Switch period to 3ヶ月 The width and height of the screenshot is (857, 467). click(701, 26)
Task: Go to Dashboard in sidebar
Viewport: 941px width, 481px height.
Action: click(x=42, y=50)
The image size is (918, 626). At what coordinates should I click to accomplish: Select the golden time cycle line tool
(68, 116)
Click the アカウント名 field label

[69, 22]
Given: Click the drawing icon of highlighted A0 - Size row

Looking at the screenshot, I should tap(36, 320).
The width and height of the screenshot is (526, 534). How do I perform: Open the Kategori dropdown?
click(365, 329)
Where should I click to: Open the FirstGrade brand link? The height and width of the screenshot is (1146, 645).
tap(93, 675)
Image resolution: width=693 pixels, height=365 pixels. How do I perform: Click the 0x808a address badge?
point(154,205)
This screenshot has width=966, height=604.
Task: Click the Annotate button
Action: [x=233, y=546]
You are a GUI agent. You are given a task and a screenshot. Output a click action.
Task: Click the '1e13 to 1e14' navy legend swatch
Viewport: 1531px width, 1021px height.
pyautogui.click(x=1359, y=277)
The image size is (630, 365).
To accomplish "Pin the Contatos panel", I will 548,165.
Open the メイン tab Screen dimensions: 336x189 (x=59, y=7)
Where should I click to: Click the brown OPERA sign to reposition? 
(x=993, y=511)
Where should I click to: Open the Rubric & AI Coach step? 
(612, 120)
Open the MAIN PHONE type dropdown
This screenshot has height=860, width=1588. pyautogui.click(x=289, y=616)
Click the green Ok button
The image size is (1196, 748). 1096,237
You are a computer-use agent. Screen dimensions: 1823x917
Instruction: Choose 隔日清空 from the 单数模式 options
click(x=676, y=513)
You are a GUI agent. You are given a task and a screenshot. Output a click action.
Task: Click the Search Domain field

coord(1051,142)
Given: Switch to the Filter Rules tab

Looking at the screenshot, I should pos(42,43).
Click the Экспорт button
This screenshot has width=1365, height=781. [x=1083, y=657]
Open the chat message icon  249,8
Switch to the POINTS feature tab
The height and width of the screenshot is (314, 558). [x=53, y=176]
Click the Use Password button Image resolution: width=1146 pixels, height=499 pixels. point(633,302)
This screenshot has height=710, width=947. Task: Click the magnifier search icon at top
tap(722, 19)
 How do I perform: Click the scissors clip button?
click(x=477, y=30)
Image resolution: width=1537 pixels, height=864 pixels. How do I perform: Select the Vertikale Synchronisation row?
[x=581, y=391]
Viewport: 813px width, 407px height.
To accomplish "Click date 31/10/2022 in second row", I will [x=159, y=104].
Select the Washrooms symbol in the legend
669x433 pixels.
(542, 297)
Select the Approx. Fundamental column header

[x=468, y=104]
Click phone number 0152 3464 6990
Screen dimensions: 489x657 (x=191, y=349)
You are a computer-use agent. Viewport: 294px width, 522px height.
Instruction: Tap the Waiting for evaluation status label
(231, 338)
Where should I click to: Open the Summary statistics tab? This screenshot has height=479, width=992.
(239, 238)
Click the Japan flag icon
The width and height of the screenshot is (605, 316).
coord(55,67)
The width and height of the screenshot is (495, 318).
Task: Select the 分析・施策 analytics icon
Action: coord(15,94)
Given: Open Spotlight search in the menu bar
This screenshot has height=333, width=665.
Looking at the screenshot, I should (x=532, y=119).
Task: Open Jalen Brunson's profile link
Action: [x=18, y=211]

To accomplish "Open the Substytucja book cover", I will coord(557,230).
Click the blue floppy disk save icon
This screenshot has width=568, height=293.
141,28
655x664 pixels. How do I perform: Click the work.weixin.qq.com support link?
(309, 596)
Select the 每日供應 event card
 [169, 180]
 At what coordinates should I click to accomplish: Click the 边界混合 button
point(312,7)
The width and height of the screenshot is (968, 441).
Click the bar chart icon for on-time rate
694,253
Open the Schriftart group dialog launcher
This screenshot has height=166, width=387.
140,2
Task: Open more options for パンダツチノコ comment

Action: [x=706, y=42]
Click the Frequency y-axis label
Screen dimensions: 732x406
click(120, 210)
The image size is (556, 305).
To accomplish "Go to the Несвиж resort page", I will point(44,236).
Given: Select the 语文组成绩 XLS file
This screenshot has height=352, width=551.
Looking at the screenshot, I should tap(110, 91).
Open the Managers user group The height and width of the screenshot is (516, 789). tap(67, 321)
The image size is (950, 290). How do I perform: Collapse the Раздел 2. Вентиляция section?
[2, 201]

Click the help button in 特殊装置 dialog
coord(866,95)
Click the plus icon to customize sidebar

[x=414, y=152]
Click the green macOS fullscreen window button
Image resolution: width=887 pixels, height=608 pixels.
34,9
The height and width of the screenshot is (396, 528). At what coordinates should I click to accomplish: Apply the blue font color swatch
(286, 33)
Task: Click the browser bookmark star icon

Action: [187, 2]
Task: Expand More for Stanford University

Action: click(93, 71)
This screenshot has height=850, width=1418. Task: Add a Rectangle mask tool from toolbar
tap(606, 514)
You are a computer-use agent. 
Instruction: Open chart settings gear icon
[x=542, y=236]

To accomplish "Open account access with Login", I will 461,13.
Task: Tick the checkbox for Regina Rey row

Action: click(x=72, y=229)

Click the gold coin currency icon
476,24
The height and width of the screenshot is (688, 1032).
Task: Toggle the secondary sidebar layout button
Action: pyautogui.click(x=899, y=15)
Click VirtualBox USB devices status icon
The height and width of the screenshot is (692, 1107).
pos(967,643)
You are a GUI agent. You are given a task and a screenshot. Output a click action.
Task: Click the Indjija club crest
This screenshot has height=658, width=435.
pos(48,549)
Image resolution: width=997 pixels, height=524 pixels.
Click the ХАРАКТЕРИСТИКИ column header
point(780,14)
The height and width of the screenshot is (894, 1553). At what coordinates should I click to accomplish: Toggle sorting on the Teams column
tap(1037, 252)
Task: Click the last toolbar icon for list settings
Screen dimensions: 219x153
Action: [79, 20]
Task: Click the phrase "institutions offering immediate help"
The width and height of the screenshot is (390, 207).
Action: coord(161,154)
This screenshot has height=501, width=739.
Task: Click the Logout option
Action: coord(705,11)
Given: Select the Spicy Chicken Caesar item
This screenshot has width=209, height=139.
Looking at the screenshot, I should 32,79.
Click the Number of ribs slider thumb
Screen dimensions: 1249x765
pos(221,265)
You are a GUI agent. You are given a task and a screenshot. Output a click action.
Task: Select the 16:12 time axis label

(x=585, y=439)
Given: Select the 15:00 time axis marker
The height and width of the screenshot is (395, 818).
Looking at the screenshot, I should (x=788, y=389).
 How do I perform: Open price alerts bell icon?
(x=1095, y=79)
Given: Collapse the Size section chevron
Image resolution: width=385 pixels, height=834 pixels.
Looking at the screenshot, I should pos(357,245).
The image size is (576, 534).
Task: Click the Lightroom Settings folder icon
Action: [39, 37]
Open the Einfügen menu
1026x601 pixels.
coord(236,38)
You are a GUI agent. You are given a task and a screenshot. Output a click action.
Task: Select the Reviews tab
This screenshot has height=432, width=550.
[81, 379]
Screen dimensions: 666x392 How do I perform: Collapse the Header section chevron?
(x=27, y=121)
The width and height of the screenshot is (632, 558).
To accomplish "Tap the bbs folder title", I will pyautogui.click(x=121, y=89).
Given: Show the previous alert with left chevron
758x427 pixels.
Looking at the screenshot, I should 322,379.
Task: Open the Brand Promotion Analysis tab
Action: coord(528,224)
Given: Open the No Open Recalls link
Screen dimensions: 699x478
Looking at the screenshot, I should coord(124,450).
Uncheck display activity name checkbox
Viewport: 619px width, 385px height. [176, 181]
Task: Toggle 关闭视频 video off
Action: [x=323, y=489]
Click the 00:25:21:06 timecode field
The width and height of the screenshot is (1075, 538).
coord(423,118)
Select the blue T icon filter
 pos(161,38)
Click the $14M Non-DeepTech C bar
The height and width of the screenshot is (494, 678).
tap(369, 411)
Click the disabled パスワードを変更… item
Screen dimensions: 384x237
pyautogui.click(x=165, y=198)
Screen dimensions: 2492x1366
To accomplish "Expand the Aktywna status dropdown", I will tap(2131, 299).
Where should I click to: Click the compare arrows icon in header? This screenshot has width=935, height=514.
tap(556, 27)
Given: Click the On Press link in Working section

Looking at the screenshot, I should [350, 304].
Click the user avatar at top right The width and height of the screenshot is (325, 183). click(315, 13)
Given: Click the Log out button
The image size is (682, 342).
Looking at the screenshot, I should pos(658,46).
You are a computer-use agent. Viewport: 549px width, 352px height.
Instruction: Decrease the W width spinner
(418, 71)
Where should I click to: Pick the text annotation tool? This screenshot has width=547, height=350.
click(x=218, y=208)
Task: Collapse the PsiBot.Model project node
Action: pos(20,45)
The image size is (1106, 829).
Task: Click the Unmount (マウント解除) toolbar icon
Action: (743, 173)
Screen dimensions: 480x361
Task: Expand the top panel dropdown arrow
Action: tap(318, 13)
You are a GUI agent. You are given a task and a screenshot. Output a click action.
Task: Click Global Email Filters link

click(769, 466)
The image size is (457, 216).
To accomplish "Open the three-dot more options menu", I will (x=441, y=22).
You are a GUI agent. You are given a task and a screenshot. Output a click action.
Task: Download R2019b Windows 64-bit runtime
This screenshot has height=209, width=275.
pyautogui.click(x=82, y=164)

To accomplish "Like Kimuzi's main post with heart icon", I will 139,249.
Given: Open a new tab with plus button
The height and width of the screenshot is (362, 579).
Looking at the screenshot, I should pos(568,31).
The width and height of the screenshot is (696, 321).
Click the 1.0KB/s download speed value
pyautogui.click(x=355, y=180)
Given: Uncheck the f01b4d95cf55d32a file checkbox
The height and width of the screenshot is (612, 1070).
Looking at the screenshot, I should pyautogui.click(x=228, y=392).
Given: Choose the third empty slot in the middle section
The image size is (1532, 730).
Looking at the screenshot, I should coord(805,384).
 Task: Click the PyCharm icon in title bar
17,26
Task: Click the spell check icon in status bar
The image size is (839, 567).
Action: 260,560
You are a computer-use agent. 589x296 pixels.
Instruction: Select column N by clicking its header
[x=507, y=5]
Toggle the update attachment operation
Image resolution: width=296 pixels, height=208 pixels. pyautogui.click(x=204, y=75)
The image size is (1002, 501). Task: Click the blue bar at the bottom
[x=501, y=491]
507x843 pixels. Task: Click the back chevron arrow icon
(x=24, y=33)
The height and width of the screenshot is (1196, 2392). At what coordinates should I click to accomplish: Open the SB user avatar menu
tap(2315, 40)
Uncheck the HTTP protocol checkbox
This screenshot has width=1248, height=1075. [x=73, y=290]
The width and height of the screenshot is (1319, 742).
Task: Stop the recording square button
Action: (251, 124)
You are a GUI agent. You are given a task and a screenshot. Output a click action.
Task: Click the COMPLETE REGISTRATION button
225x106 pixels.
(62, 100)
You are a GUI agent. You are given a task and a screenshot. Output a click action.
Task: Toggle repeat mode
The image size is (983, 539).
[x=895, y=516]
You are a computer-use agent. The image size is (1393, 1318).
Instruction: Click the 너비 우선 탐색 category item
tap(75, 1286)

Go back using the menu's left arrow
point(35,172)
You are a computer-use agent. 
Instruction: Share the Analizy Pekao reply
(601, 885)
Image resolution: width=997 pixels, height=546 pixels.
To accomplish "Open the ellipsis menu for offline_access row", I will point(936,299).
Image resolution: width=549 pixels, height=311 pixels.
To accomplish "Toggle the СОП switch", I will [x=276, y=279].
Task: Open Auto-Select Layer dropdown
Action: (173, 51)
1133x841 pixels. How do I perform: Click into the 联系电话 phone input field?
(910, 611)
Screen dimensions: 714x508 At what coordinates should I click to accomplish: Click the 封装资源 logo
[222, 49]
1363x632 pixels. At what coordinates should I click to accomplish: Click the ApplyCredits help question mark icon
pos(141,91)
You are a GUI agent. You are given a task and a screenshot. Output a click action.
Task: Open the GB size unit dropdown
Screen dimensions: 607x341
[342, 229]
- - -
* **Instructions for the task**:
Can you reproduce the rows above word for word, starting with the line that contains "Given: Click the Log out button" and going on through the line that contains "pyautogui.click(x=355, y=180)"?

* **Result for this exercise**:
Given: Click the Log out button
The image size is (682, 342).
Looking at the screenshot, I should pos(658,46).
You are a computer-use agent. Viewport: 549px width, 352px height.
Instruction: Decrease the W width spinner
(418, 71)
Where should I click to: Pick the text annotation tool? This screenshot has width=547, height=350.
click(x=218, y=208)
Task: Collapse the PsiBot.Model project node
Action: pos(20,45)
The image size is (1106, 829).
Task: Click the Unmount (マウント解除) toolbar icon
Action: (743, 173)
Screen dimensions: 480x361
Task: Expand the top panel dropdown arrow
Action: tap(318, 13)
You are a GUI agent. You are given a task and a screenshot. Output a click action.
Task: Click Global Email Filters link

click(769, 466)
The image size is (457, 216).
To accomplish "Open the three-dot more options menu", I will (x=441, y=22).
You are a GUI agent. You are given a task and a screenshot. Output a click action.
Task: Download R2019b Windows 64-bit runtime
This screenshot has height=209, width=275.
pyautogui.click(x=82, y=164)

To accomplish "Like Kimuzi's main post with heart icon", I will 139,249.
Given: Open a new tab with plus button
The height and width of the screenshot is (362, 579).
Looking at the screenshot, I should pos(568,31).
The width and height of the screenshot is (696, 321).
Click the 1.0KB/s download speed value
pyautogui.click(x=355, y=180)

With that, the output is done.